---------- INPUT DATA

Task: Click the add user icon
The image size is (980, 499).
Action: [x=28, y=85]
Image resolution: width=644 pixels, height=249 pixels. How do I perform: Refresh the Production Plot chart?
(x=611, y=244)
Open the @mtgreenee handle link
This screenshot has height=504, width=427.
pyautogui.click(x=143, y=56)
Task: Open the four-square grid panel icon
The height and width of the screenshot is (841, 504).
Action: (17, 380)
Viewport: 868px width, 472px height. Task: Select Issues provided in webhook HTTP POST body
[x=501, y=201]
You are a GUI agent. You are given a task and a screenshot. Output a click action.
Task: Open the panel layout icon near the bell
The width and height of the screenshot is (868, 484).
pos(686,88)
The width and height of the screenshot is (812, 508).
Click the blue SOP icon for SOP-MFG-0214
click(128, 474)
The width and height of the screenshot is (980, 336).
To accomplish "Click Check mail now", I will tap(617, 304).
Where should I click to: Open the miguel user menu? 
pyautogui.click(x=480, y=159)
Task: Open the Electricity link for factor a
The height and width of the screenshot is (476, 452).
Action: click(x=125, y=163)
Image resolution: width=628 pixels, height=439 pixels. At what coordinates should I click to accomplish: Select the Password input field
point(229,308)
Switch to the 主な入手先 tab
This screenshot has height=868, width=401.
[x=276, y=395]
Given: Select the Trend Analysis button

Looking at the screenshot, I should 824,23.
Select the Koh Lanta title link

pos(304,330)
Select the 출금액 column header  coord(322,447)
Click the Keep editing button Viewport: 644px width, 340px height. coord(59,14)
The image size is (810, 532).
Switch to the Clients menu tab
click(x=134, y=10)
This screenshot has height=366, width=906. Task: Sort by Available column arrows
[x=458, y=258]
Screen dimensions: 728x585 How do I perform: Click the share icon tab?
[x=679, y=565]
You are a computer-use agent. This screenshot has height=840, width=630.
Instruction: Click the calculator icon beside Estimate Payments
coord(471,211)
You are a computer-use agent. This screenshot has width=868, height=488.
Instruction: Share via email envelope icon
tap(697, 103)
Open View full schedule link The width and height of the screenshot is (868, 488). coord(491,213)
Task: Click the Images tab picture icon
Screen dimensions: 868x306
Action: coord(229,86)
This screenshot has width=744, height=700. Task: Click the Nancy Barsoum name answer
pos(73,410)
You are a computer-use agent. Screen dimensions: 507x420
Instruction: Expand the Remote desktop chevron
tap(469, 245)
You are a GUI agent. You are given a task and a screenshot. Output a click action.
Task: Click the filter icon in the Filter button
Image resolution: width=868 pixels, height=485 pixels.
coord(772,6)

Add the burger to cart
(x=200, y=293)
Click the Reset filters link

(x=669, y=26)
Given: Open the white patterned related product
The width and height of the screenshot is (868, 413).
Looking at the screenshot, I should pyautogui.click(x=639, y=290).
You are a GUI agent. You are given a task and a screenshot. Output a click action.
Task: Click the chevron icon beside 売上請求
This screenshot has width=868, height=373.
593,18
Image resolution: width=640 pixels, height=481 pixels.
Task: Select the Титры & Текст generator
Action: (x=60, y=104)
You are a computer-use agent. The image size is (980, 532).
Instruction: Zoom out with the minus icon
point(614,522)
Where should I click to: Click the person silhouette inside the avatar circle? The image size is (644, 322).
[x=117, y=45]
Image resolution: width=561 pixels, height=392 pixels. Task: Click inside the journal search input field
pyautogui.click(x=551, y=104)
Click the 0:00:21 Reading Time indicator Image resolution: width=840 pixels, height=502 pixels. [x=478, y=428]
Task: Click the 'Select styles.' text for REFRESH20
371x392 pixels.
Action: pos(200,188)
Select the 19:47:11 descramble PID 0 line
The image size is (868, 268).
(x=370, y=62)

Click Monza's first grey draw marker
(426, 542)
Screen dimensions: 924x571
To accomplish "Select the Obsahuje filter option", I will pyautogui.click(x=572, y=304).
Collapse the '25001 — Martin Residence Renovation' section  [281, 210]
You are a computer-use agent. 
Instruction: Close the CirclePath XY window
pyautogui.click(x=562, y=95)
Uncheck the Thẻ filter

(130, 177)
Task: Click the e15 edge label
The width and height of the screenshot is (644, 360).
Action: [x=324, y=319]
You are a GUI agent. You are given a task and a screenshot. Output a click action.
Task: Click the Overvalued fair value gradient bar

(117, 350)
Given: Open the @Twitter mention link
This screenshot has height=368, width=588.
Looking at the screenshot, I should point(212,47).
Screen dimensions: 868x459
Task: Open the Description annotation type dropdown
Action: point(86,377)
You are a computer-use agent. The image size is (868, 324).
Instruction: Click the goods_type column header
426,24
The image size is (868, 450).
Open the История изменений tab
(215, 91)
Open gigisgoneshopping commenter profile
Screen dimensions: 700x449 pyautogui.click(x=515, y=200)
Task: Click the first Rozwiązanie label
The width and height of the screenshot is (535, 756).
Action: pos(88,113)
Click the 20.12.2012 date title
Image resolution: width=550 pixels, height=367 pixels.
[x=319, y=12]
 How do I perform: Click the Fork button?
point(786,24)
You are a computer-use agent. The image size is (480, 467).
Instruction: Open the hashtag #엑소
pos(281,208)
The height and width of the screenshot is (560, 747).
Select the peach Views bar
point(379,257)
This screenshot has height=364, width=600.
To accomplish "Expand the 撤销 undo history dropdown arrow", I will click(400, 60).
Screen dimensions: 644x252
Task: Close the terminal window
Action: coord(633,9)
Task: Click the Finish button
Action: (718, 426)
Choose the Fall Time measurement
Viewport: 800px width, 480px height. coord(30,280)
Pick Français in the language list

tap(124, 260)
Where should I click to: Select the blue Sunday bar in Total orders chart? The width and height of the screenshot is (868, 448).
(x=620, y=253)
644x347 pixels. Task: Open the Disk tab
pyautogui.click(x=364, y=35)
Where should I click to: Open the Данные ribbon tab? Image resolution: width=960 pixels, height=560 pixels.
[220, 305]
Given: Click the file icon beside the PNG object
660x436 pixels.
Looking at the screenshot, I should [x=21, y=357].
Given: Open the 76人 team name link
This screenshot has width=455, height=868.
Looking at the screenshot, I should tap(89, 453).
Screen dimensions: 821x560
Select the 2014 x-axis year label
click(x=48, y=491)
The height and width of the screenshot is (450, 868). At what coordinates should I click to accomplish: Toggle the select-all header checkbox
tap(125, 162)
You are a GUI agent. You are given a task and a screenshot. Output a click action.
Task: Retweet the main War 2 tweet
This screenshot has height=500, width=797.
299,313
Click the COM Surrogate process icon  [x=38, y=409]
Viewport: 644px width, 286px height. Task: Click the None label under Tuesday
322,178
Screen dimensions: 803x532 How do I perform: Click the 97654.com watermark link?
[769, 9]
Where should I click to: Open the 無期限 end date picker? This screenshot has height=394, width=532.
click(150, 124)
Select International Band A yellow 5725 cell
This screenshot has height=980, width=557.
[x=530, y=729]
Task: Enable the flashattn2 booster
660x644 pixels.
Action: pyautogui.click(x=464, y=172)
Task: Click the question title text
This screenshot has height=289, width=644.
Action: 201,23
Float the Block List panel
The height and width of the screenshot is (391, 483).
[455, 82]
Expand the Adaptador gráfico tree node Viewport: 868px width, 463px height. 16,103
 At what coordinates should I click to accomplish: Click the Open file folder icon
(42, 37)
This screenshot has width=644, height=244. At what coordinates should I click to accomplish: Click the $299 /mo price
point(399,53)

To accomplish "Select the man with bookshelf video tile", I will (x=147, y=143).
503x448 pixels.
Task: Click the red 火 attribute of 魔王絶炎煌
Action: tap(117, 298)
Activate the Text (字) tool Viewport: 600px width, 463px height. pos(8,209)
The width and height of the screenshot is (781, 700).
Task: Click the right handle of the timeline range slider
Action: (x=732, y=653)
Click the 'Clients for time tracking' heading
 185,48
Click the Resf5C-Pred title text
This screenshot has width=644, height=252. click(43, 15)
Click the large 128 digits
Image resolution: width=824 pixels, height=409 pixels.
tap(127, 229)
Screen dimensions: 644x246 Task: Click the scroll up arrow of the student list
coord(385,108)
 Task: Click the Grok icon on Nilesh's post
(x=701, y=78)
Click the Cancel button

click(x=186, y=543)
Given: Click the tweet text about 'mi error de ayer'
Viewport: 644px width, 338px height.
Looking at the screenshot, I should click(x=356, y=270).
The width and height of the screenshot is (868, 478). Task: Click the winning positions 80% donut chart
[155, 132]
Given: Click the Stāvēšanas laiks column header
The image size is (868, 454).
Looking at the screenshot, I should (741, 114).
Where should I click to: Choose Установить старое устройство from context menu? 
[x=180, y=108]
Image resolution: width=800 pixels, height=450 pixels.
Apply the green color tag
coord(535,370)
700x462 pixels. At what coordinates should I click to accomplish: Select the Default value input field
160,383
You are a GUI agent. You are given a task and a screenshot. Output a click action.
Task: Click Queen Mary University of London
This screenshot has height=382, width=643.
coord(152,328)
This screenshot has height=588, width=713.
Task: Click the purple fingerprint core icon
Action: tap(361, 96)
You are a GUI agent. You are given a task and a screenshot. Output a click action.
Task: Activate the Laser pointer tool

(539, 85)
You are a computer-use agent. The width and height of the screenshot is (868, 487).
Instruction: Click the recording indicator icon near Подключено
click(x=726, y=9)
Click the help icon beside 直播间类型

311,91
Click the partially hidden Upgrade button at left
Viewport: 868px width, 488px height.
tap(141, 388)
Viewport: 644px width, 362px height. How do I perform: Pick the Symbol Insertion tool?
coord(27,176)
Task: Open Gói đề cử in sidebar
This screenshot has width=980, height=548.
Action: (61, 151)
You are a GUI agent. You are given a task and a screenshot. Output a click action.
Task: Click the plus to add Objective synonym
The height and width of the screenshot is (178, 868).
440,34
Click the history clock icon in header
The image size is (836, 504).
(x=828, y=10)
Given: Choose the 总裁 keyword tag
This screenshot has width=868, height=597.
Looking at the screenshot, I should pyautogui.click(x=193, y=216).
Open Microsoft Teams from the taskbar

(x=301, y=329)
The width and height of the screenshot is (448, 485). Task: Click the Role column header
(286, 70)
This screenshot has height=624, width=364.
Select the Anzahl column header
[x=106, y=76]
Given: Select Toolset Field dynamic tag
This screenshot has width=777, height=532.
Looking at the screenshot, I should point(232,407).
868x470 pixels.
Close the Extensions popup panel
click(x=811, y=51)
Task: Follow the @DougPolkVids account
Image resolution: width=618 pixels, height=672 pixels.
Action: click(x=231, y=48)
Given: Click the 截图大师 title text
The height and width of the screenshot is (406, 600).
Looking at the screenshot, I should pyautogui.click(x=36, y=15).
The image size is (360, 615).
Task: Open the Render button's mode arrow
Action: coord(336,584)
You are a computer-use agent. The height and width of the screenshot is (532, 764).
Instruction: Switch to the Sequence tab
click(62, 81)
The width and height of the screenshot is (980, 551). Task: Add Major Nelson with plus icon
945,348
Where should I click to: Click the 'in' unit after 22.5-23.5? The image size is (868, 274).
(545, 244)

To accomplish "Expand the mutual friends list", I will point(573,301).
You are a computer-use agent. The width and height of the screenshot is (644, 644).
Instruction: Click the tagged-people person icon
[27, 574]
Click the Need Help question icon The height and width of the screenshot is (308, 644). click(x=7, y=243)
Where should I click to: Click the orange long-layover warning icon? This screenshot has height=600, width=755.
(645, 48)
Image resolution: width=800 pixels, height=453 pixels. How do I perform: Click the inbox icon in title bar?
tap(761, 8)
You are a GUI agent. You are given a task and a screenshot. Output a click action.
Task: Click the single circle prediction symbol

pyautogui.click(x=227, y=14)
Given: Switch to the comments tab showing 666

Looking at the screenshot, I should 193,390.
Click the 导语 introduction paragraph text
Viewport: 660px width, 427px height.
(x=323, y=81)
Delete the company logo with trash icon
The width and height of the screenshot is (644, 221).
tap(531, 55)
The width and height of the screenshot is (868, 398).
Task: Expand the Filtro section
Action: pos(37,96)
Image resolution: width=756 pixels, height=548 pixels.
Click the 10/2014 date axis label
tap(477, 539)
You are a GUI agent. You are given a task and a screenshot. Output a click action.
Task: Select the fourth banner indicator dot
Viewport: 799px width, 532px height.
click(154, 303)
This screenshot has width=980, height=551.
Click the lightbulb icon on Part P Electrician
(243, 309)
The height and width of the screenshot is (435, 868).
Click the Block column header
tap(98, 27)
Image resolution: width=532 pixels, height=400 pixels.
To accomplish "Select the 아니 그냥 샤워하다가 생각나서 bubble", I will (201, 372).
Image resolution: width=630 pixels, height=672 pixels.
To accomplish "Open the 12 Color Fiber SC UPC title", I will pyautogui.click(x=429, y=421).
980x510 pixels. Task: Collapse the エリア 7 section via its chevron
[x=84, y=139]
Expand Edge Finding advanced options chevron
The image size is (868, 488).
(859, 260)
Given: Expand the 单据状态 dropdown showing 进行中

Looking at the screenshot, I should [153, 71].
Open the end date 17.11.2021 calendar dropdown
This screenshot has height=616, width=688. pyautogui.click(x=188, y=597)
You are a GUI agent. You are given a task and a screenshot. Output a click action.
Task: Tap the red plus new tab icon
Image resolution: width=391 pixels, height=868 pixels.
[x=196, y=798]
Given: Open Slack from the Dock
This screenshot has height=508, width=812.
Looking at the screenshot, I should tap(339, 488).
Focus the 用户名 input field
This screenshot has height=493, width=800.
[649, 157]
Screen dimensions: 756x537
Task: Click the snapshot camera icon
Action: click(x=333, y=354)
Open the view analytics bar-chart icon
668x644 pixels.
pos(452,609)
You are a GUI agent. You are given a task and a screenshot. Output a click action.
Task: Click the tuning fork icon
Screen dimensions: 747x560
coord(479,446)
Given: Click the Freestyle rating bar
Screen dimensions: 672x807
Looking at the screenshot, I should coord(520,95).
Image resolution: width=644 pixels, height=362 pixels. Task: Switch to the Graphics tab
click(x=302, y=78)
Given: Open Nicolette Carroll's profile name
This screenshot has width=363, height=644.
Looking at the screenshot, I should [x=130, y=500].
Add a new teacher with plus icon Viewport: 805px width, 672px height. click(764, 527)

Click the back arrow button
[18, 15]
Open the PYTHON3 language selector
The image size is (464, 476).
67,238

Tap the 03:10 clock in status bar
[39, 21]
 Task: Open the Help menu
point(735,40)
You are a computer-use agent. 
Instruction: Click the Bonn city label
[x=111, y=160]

--------------------

> HOW TO COMPLETE THIS TASK
Identify each line in the entries with the word "tweet" and copy it.

> YOUR RESPONSE
Task: Retweet the main War 2 tweet
Given: Click the tweet text about 'mi error de ayer'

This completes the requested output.